**Task description**.
Print the full listing once more, exactly as given.

**Supplied material**.
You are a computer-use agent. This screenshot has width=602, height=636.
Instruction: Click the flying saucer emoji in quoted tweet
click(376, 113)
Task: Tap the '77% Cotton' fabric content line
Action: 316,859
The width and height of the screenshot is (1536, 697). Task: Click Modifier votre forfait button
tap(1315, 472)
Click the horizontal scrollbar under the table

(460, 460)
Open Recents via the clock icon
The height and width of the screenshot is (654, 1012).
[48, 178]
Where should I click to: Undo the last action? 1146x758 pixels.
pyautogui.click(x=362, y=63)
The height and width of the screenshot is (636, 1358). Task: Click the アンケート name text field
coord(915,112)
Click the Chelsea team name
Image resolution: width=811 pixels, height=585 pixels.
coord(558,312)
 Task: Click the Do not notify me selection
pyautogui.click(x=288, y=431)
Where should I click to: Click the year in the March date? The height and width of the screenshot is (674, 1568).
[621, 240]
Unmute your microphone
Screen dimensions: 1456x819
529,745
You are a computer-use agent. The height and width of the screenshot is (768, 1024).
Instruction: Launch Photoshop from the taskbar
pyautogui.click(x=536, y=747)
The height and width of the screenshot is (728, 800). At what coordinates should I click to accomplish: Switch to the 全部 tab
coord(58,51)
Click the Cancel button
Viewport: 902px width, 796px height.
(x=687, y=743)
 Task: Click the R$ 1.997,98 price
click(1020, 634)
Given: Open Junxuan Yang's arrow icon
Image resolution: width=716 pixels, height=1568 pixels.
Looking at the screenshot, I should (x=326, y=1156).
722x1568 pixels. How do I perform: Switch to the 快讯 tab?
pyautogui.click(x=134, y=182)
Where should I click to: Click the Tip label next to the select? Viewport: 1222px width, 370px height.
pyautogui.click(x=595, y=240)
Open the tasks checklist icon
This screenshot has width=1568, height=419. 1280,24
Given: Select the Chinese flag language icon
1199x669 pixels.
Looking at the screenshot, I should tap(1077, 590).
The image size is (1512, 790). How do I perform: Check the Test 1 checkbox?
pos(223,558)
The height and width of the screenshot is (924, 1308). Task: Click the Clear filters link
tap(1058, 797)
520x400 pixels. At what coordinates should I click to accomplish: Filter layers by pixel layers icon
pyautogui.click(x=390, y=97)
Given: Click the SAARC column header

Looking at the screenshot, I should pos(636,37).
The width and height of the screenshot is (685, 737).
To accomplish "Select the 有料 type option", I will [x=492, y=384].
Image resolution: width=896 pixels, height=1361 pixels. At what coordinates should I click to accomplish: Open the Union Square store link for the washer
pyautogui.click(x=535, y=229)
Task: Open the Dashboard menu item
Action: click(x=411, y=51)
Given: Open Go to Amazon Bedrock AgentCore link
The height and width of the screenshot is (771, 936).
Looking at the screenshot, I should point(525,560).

**Answer section**.
You are a computer-use agent. This screenshot has width=602, height=636.
Instruction: Click the flying saucer emoji in quoted tweet
click(376, 113)
Task: Tap the '77% Cotton' fabric content line
Action: 316,859
The width and height of the screenshot is (1536, 697). Task: Click Modifier votre forfait button
tap(1315, 472)
Click the horizontal scrollbar under the table

(460, 460)
Open Recents via the clock icon
The height and width of the screenshot is (654, 1012).
[48, 178]
Where should I click to: Undo the last action? 1146x758 pixels.
pyautogui.click(x=362, y=63)
The height and width of the screenshot is (636, 1358). Task: Click the アンケート name text field
coord(915,112)
Click the Chelsea team name
Image resolution: width=811 pixels, height=585 pixels.
coord(558,312)
 Task: Click the Do not notify me selection
pyautogui.click(x=288, y=431)
Where should I click to: Click the year in the March date? The height and width of the screenshot is (674, 1568).
[621, 240]
Unmute your microphone
Screen dimensions: 1456x819
529,745
You are a computer-use agent. The height and width of the screenshot is (768, 1024).
Instruction: Launch Photoshop from the taskbar
pyautogui.click(x=536, y=747)
The height and width of the screenshot is (728, 800). At what coordinates should I click to accomplish: Switch to the 全部 tab
coord(58,51)
Click the Cancel button
Viewport: 902px width, 796px height.
(x=687, y=743)
 Task: Click the R$ 1.997,98 price
click(1020, 634)
Given: Open Junxuan Yang's arrow icon
Image resolution: width=716 pixels, height=1568 pixels.
Looking at the screenshot, I should (x=326, y=1156).
722x1568 pixels. How do I perform: Switch to the 快讯 tab?
pyautogui.click(x=134, y=182)
Where should I click to: Click the Tip label next to the select? Viewport: 1222px width, 370px height.
pyautogui.click(x=595, y=240)
Open the tasks checklist icon
This screenshot has width=1568, height=419. 1280,24
Given: Select the Chinese flag language icon
1199x669 pixels.
Looking at the screenshot, I should tap(1077, 590).
The image size is (1512, 790). How do I perform: Check the Test 1 checkbox?
pos(223,558)
The height and width of the screenshot is (924, 1308). Task: Click the Clear filters link
tap(1058, 797)
520x400 pixels. At what coordinates should I click to accomplish: Filter layers by pixel layers icon
pyautogui.click(x=390, y=97)
Given: Click the SAARC column header

Looking at the screenshot, I should pos(636,37).
The width and height of the screenshot is (685, 737).
To accomplish "Select the 有料 type option", I will [x=492, y=384].
Image resolution: width=896 pixels, height=1361 pixels. At what coordinates should I click to accomplish: Open the Union Square store link for the washer
pyautogui.click(x=535, y=229)
Task: Open the Dashboard menu item
Action: click(x=411, y=51)
Given: Open Go to Amazon Bedrock AgentCore link
The height and width of the screenshot is (771, 936).
Looking at the screenshot, I should point(525,560).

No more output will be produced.